**Records**
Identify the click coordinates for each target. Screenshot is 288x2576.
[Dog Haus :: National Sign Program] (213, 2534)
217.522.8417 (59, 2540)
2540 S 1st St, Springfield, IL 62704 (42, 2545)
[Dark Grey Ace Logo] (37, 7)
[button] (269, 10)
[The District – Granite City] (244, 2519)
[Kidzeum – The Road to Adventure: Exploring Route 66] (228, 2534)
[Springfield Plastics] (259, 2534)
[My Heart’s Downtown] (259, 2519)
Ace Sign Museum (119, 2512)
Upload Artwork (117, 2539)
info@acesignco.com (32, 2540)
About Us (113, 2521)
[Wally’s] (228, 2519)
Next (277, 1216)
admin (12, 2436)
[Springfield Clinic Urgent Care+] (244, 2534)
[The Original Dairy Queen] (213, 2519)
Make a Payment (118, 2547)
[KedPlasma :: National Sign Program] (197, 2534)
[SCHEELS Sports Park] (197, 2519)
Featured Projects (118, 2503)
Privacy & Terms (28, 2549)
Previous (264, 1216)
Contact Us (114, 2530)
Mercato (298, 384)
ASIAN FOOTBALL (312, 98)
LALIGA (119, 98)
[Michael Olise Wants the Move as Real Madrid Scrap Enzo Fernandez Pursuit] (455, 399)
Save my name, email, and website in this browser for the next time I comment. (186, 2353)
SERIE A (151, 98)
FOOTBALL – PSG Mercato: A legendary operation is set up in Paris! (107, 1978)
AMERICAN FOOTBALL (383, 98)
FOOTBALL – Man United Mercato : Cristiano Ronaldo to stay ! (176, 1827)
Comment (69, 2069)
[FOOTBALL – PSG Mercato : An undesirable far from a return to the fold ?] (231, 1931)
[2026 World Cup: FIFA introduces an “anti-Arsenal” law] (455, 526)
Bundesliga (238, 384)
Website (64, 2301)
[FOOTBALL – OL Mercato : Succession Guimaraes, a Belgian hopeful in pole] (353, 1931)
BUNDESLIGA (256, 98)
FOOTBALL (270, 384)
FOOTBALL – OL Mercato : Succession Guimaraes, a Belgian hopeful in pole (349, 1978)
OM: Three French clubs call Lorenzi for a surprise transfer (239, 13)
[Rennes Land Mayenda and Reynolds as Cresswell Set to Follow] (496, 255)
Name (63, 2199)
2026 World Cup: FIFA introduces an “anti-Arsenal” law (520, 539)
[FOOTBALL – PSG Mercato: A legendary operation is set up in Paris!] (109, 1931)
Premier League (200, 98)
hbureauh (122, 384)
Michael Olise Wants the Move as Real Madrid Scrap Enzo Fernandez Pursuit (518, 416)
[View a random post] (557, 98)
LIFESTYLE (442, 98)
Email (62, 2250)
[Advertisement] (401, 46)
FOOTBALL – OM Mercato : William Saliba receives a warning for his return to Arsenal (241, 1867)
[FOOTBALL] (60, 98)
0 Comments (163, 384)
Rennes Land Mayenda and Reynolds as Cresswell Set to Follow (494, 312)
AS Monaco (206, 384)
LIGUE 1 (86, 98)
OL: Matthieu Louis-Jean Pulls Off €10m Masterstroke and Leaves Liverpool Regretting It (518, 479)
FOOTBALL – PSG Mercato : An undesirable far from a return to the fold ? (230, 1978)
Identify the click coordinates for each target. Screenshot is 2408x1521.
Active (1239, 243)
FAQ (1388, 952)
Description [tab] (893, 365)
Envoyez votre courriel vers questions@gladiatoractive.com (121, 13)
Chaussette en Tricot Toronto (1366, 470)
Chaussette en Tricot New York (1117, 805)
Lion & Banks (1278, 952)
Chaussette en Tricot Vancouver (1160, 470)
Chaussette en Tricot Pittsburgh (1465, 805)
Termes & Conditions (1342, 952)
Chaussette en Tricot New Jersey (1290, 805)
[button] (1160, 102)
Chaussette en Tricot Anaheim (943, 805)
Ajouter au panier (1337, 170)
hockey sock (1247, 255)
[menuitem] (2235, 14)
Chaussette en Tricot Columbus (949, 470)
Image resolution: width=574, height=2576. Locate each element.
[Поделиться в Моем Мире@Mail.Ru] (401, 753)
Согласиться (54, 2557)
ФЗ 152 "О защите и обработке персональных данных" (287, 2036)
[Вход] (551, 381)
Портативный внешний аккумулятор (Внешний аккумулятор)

**Exercise**
The only acceptable answer is the full set of entries, repeated exactly.

**Written response**
Identify the click coordinates for each target. Screenshot is 288x2576.
[Dog Haus :: National Sign Program] (213, 2534)
217.522.8417 (59, 2540)
2540 S 1st St, Springfield, IL 62704 (42, 2545)
[Dark Grey Ace Logo] (37, 7)
[button] (269, 10)
[The District – Granite City] (244, 2519)
[Kidzeum – The Road to Adventure: Exploring Route 66] (228, 2534)
[Springfield Plastics] (259, 2534)
[My Heart’s Downtown] (259, 2519)
Ace Sign Museum (119, 2512)
Upload Artwork (117, 2539)
info@acesignco.com (32, 2540)
About Us (113, 2521)
[Wally’s] (228, 2519)
Next (277, 1216)
admin (12, 2436)
[Springfield Clinic Urgent Care+] (244, 2534)
[The Original Dairy Queen] (213, 2519)
Make a Payment (118, 2547)
[KedPlasma :: National Sign Program] (197, 2534)
[SCHEELS Sports Park] (197, 2519)
Featured Projects (118, 2503)
Privacy & Terms (28, 2549)
Previous (264, 1216)
Contact Us (114, 2530)
Mercato (298, 384)
ASIAN FOOTBALL (312, 98)
LALIGA (119, 98)
[Michael Olise Wants the Move as Real Madrid Scrap Enzo Fernandez Pursuit] (455, 399)
Save my name, email, and website in this browser for the next time I comment. (186, 2353)
SERIE A (151, 98)
FOOTBALL – PSG Mercato: A legendary operation is set up in Paris! (107, 1978)
AMERICAN FOOTBALL (383, 98)
FOOTBALL – Man United Mercato : Cristiano Ronaldo to stay ! (176, 1827)
Comment (69, 2069)
[FOOTBALL – PSG Mercato : An undesirable far from a return to the fold ?] (231, 1931)
[2026 World Cup: FIFA introduces an “anti-Arsenal” law] (455, 526)
Bundesliga (238, 384)
Website (64, 2301)
[FOOTBALL – OL Mercato : Succession Guimaraes, a Belgian hopeful in pole] (353, 1931)
BUNDESLIGA (256, 98)
FOOTBALL (270, 384)
FOOTBALL – OL Mercato : Succession Guimaraes, a Belgian hopeful in pole (349, 1978)
OM: Three French clubs call Lorenzi for a surprise transfer (239, 13)
[Rennes Land Mayenda and Reynolds as Cresswell Set to Follow] (496, 255)
Name (63, 2199)
2026 World Cup: FIFA introduces an “anti-Arsenal” law (520, 539)
[FOOTBALL – PSG Mercato: A legendary operation is set up in Paris!] (109, 1931)
Premier League (200, 98)
hbureauh (122, 384)
Michael Olise Wants the Move as Real Madrid Scrap Enzo Fernandez Pursuit (518, 416)
[View a random post] (557, 98)
LIFESTYLE (442, 98)
Email (62, 2250)
[Advertisement] (401, 46)
FOOTBALL – OM Mercato : William Saliba receives a warning for his return to Arsenal (241, 1867)
[FOOTBALL] (60, 98)
0 Comments (163, 384)
Rennes Land Mayenda and Reynolds as Cresswell Set to Follow (494, 312)
AS Monaco (206, 384)
LIGUE 1 (86, 98)
OL: Matthieu Louis-Jean Pulls Off €10m Masterstroke and Leaves Liverpool Regretting It (518, 479)
FOOTBALL – PSG Mercato : An undesirable far from a return to the fold ? (230, 1978)
Identify the click coordinates for each target. Screenshot is 2408x1521.
Active (1239, 243)
FAQ (1388, 952)
Description [tab] (893, 365)
Envoyez votre courriel vers questions@gladiatoractive.com (121, 13)
Chaussette en Tricot Toronto (1366, 470)
Chaussette en Tricot New York (1117, 805)
Lion & Banks (1278, 952)
Chaussette en Tricot Vancouver (1160, 470)
Chaussette en Tricot Pittsburgh (1465, 805)
Termes & Conditions (1342, 952)
Chaussette en Tricot New Jersey (1290, 805)
[button] (1160, 102)
Chaussette en Tricot Anaheim (943, 805)
Ajouter au panier (1337, 170)
hockey sock (1247, 255)
[menuitem] (2235, 14)
Chaussette en Tricot Columbus (949, 470)
Image resolution: width=574, height=2576. Locate each element.
[Поделиться в Моем Мире@Mail.Ru] (401, 753)
Согласиться (54, 2557)
ФЗ 152 "О защите и обработке персональных данных" (287, 2036)
[Вход] (551, 381)
Портативный внешний аккумулятор (Внешний аккумулятор)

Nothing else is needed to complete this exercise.